* ASSIGNMENT
Write out the data exactly from its first line onward, ending with the line in which "This screenshot has height=1548, width=2380." appears.

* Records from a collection
Start of Block

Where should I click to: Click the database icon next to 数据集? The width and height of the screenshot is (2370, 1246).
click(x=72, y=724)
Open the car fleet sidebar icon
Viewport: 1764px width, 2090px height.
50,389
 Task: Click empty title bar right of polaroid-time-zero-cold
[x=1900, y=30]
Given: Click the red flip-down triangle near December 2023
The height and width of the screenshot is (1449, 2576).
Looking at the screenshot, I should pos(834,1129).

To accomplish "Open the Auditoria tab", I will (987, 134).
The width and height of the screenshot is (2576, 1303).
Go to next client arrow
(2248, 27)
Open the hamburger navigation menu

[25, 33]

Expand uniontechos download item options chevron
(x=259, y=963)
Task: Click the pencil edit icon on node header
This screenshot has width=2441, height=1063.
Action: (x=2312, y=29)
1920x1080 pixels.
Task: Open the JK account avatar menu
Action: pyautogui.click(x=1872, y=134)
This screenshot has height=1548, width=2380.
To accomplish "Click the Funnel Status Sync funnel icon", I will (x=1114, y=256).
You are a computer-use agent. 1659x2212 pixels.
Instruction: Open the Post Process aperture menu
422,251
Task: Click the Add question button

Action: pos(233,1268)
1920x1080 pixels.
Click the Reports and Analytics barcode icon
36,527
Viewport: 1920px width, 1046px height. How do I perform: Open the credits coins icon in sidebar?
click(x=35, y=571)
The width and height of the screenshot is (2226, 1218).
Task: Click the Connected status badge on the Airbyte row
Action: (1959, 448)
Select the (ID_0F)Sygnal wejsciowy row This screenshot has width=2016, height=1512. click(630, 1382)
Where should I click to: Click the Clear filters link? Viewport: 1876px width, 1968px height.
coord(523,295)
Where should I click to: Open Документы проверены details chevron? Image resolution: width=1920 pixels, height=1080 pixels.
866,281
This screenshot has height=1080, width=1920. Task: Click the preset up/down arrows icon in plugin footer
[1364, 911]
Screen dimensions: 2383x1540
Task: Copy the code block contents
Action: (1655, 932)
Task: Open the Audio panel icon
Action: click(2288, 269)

End of Block

* RESULT OF THIS EXERCISE
Where should I click to: Click the database icon next to 数据集? The width and height of the screenshot is (2370, 1246).
click(x=72, y=724)
Open the car fleet sidebar icon
Viewport: 1764px width, 2090px height.
50,389
 Task: Click empty title bar right of polaroid-time-zero-cold
[x=1900, y=30]
Given: Click the red flip-down triangle near December 2023
The height and width of the screenshot is (1449, 2576).
Looking at the screenshot, I should pos(834,1129).

To accomplish "Open the Auditoria tab", I will (987, 134).
The width and height of the screenshot is (2576, 1303).
Go to next client arrow
(2248, 27)
Open the hamburger navigation menu

[25, 33]

Expand uniontechos download item options chevron
(x=259, y=963)
Task: Click the pencil edit icon on node header
This screenshot has width=2441, height=1063.
Action: (x=2312, y=29)
1920x1080 pixels.
Task: Open the JK account avatar menu
Action: pyautogui.click(x=1872, y=134)
This screenshot has height=1548, width=2380.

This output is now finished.